Asset Managers, Learn What Options Are

Excuses, excuses followed by more excuses. When is the broader asset management industry going to put its hands up and say; "We were wrong," or "We really don’t know what we are doing," or even, "I’m going to fall on my sword, sell my five houses on the Wentworth Estate and distribute the proceeds among those foolhardy enough to believe I could make them money"? The answer of course is NEVER!

What's Next?

We’ve just had a dreadful quarter for stocks, and the long equity brigade will be putting on their tin hats waiting for the redemptions.

In this very column a month or so ago I bemoaned a whole raft of excuses touted for underperformance. Excuses range from excessive risk asset correlation hurting our strategy to, well actually, if you look at our relative performance to benchmark then we’re actually doing rather well. Nonsense.

One of the oldest excuses in the book, and one that's going round again, is about mandate.
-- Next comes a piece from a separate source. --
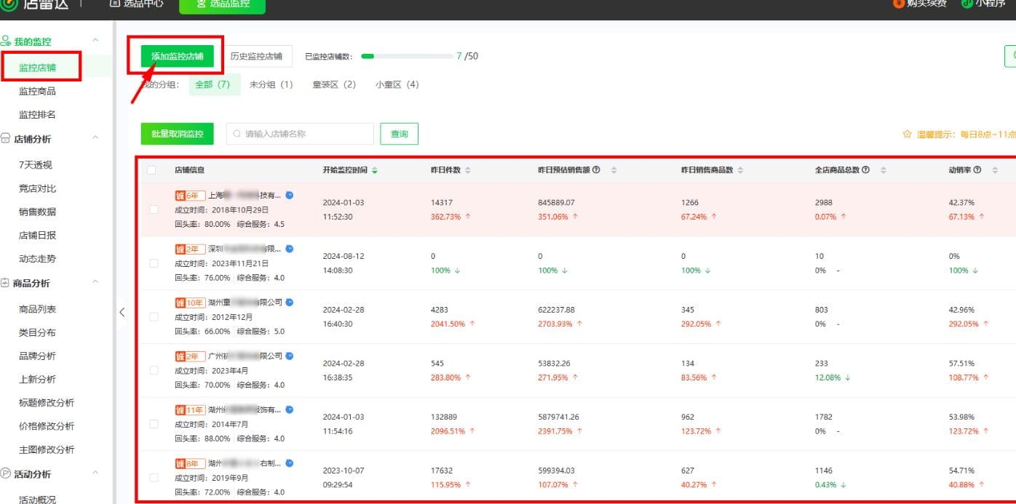Click the help icon beside 昨日预估销售额

coord(597,170)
If you look at our mandate, they say, we aren’t actually allowed to hedge our long portfolio. We have to hold a minimum exposure in stocks, they say, and the investors get very worried whenever we start talking about protection, overlays and options.

Hmm, are these managers sure that it’s the investors who are worried about overlays? Or is it the fact that even after all these years of hugely volatile stock markets, the broader asset management industry still hasn’t bothered to learn what an option is?

Let’s be clear here. No one is talking about adding complicated OTC products to a portfolio. What I am suggesting is really basic: go and open the Derivative Book for Idiots on page one, read what a long put is, turn to page two learn how a long put added to a long underlying stock portfolio creates a hedged downside with only a slightly diminished upside and then CLOSE THE BOOK.

Then the asset manager has to find out which exchange offers a put option on the index or stocks that he or she is most exposed to and wait for the rally to buy some protection.

Even if the education bit goes well, this last bit may be the most challenging of all: You only see people talk about protection when the Chicago Board Options Exchange Volatility Index (VIX), or whatever the European at-the-money volatility equivalent measure is, trades sky high as markets plummet.

No one ever seems to get excited about the VIX when markets are at the top of the trading ranges and the premiums are cheap. You see, for fund managers, if markets are going up, then they tend to be making money, so why give up on some of that precious performance by taking out expensive protection on a product that will expire in a few months anyway?

This is where, I suggest, the problems lie. Downside protection isn’t sexy. In fact, for many European regulators it’s downright heresy to want to own downside products. Until managers gain a little bit more knowledge about the available listed products and perhaps are willing to give up on a minimal amount of upside gains when the times are good, then we will remain doomed to repeat the same old mistakes and come up with the same old tired excuses.